I read in J.A. Konrath 's blog today that many first novelists are receiving $5000 advances. He went on to talk about an imaginary author getting a $200,000 advance vs. publishing an e-book. Since one-tenth of one percent (and I'm being generous) of all first authors might get a six-figure advance, let's go back to the more reliable $5000 advance for selling a novel to print with a NYC publisher. I'm pretty shocked by that number. Why? Because it is the same amount I received for my first novel, WIREMAN, in 1984. In 1984! Writer's advances have not changed in 27 years?
If that doesn't shock and dismay you, I don't know what will. Have you priced a loaf of bread, a dozen eggs, or a gallon of gasoline today? Then you and I know that a five grand advance in 2011 is abysmal.

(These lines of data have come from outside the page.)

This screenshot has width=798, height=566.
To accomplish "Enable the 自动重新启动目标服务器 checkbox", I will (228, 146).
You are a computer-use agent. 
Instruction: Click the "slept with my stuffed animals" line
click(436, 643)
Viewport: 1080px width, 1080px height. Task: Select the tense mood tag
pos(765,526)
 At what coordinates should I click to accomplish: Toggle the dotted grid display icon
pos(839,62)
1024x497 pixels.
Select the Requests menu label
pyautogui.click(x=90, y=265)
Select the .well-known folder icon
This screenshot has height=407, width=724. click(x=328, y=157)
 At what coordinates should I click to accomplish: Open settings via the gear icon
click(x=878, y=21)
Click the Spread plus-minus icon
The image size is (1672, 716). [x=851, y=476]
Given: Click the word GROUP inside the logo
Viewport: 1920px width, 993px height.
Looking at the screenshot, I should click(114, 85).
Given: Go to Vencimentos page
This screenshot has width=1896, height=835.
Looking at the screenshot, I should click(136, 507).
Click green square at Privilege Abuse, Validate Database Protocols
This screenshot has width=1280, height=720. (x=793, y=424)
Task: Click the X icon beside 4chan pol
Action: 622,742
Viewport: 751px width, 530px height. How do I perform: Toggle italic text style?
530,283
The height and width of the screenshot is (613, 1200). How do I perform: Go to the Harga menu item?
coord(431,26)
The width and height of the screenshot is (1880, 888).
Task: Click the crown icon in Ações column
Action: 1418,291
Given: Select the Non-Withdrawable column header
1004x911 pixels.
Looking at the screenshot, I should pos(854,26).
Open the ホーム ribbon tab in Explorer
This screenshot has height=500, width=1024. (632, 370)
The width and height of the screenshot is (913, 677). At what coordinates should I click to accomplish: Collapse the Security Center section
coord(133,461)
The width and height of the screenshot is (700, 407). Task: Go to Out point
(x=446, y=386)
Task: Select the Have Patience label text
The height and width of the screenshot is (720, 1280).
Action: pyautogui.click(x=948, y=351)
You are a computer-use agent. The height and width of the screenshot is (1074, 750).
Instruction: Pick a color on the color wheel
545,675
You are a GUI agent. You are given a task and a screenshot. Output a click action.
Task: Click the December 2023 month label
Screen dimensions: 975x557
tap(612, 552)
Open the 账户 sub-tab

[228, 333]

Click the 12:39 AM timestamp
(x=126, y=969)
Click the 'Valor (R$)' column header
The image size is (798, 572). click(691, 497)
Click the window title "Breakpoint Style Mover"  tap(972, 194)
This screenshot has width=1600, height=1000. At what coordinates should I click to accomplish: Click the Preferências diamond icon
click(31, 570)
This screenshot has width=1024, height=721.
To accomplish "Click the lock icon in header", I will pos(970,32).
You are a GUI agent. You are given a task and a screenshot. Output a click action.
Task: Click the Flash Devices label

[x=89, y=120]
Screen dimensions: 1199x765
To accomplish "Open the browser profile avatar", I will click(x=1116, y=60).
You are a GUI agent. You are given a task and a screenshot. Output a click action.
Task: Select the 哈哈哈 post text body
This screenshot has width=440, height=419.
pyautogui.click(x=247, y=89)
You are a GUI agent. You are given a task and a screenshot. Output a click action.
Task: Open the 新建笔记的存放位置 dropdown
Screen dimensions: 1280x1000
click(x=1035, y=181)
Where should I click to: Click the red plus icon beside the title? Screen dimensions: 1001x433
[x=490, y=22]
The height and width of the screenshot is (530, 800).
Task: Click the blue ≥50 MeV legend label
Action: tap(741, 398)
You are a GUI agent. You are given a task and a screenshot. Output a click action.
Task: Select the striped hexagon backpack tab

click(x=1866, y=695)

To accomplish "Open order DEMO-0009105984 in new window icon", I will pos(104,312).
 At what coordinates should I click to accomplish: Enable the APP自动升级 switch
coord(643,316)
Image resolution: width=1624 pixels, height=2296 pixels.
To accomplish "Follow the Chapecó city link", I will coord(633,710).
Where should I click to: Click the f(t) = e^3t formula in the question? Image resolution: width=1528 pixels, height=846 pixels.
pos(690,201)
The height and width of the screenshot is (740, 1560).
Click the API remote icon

Almost criminal.
It was a lot more money in 1984!
So why would anyone wish to go through the difficulty of getting a decent agent, the crapshoot of hoping the agent can actually sell the book, and then get paid $5000, half on signing, half on delivery of the manuscript?
Because it might be a bestseller? Not if the publisher only paid $5000 2011 dollars. There will be a small print run, no advertising, a few copies here and there in a few bookstores (or libraries if it is a hardcover), and the book, like most books will not "earn out" meaning it will never make more than the advance monies paid. Because it is in print? Createspace on Amazon can put it in print for you. No, it probably won't be in bookstores, those that are left, but readers can certainly get a print copy if they please.
I have to agree with Konrath and so many others doing well with digital e-books and becoming their own independent publishers--Why waste your time with traditional publishing? Now I do believe you need experience, practice, skill, talent, readers for feedback, editors, and e-book cover artists, but I do not believe you need to go through the long, difficult turmoil of agent-editor-paperback/hardback publication through NYC.
I wouldn't have said this a year ago, because I still had the mindset of a traditionally published author. It had been my world for nearly 30 years and it is what I knew. Now I know something else. My books are available at Kindle, Nook, Kobo, Smashwords, Sony, Apple, Crossroad Press, and other places. My e-books are selling and I have a whole new reading audience.
If I were a first novelist today I would know what to do. It's a no-brainer. Publishing traditionally UNLESS I was able to keep all digital rights (and that's not going to happen) would not be my choice. I would publish in the e-book world. I would take control of my own destiny and leave all the waiting, the angst, the disappointments, and the crummy $5000 advance to someone else, baby. I'd have none of it.
I'll post my thoughts here about e-book publishing in general and my own experiences with my e-books.